Stated goal | State how many of the lines below contain the string "Select", counting only case-sensitive matches. Give the number alone.

Information shown |
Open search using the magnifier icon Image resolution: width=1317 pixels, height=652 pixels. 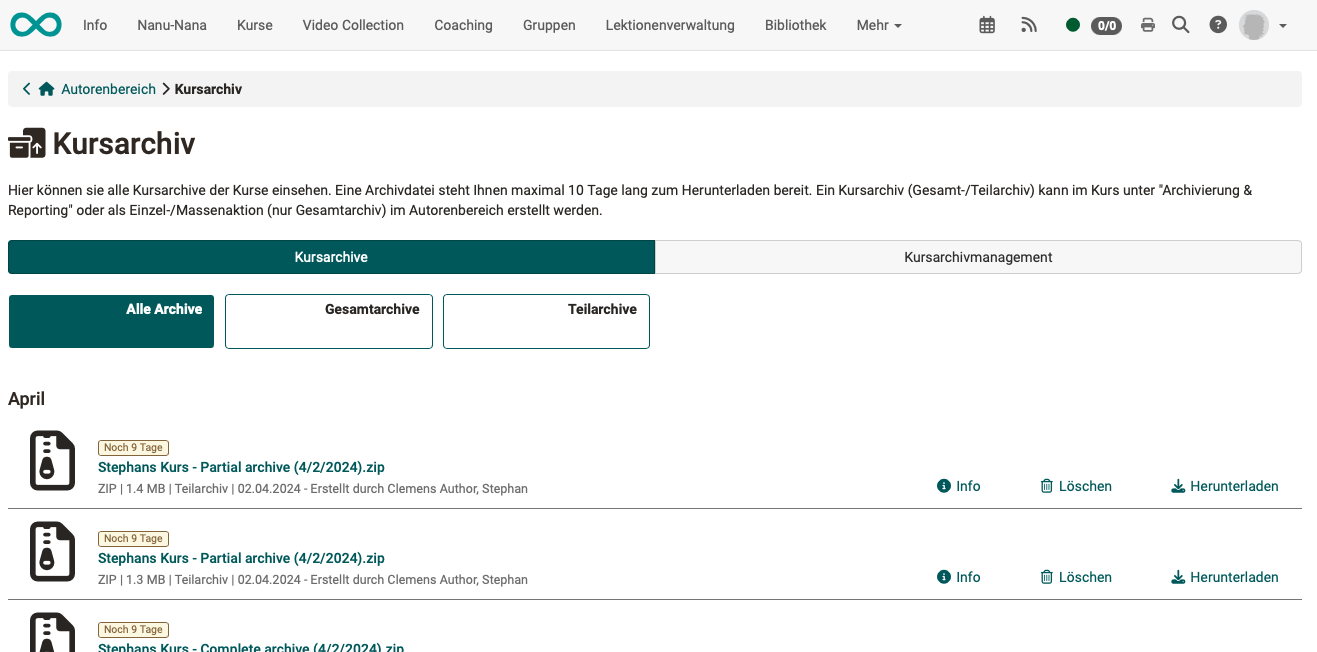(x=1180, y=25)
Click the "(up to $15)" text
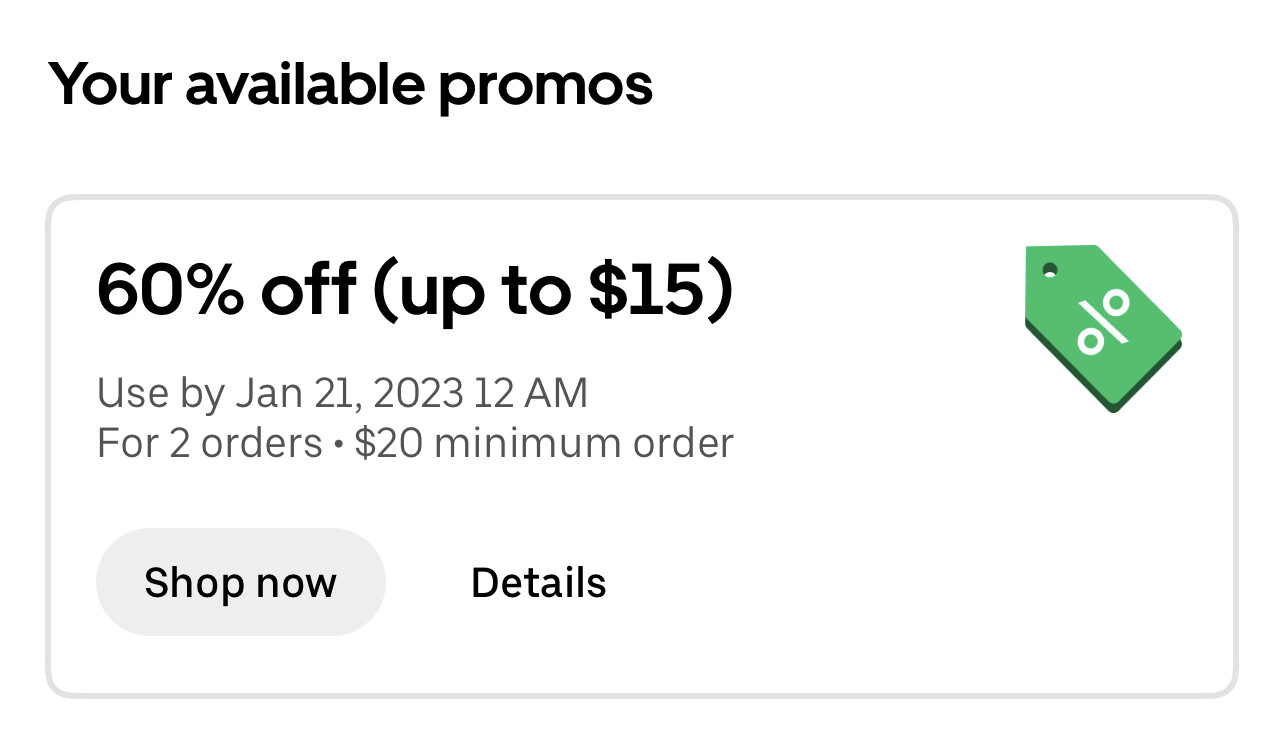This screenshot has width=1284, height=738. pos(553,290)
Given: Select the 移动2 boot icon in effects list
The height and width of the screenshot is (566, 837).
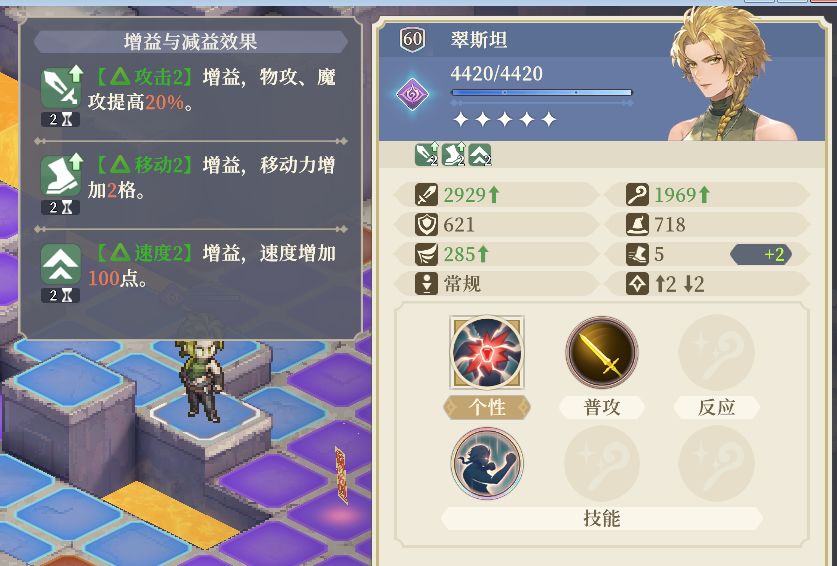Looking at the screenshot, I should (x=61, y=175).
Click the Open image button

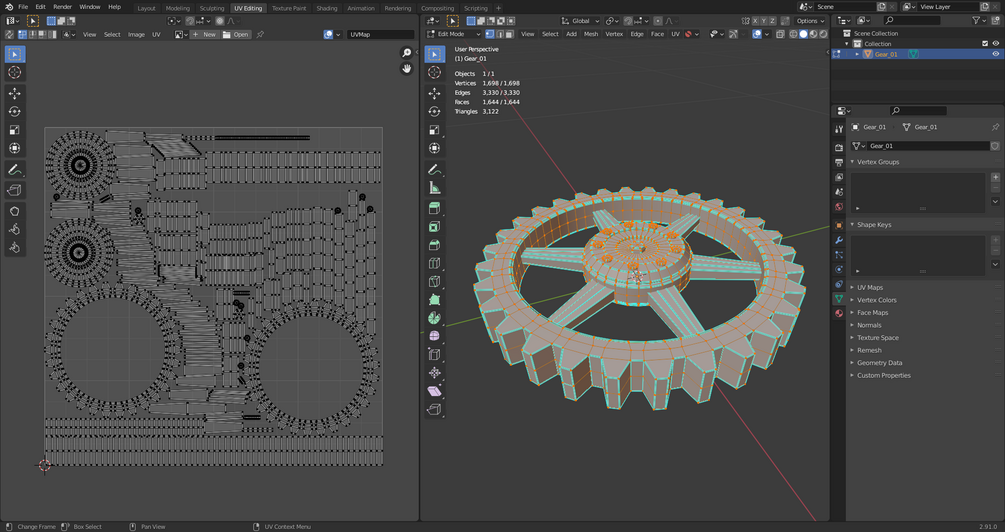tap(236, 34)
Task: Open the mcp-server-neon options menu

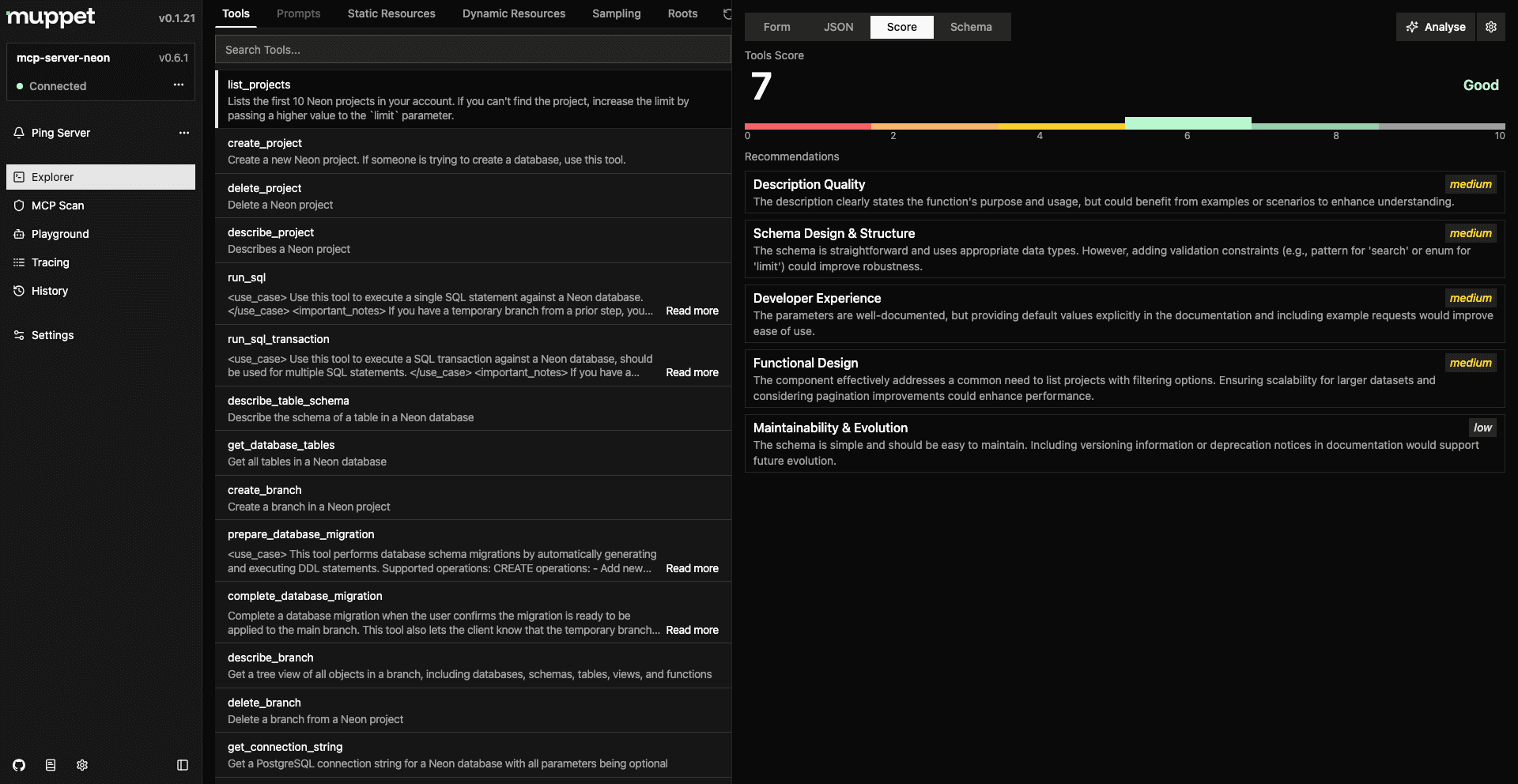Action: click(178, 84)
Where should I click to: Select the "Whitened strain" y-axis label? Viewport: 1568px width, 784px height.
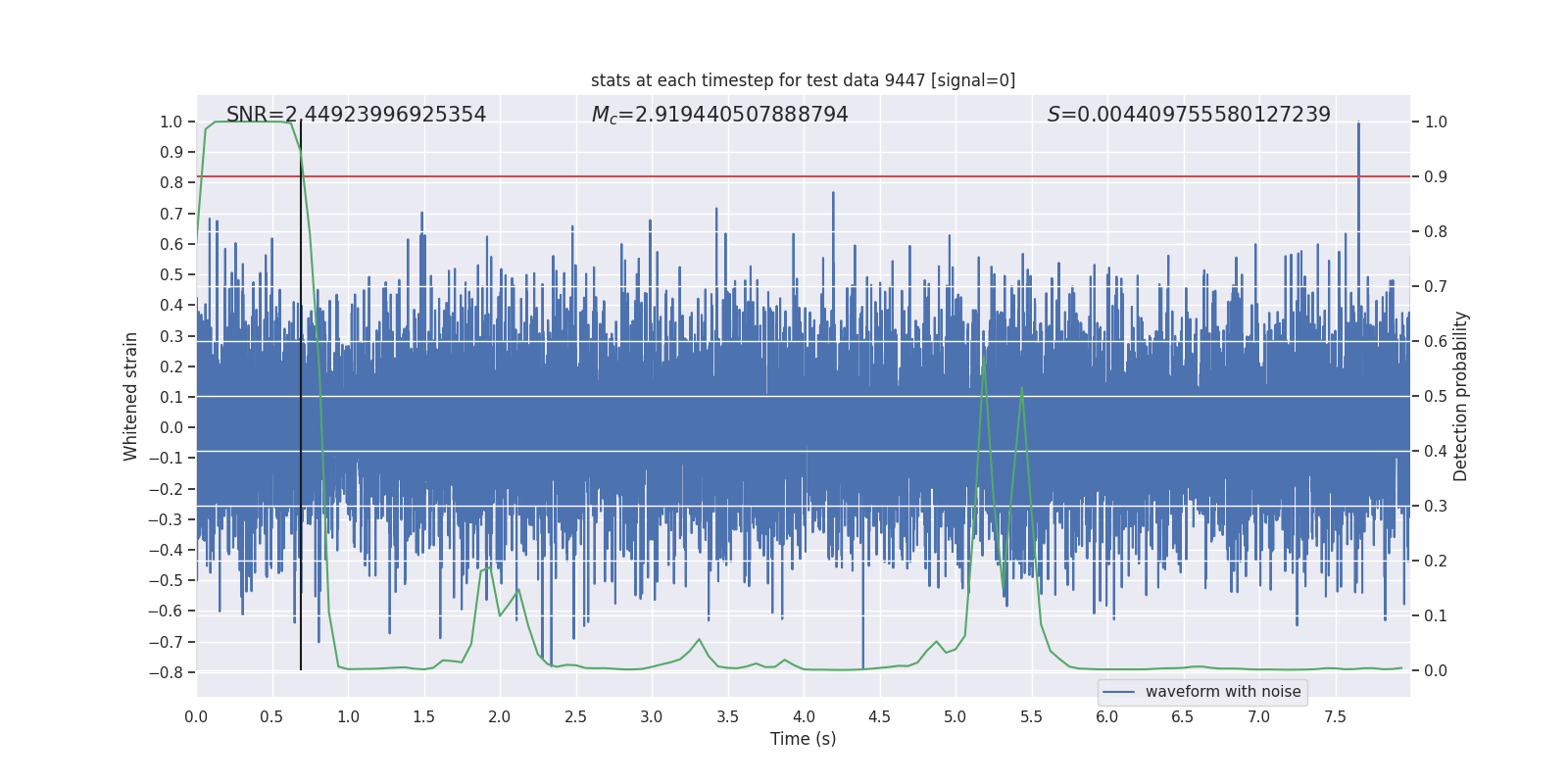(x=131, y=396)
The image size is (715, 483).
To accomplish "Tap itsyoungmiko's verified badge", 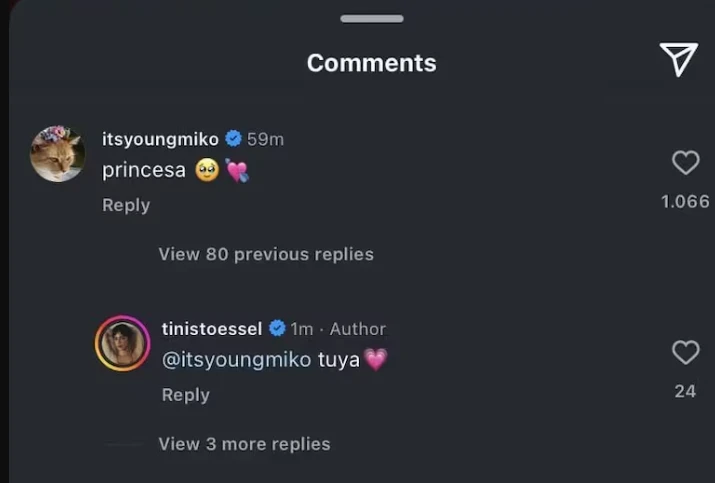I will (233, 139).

Exercise result | 2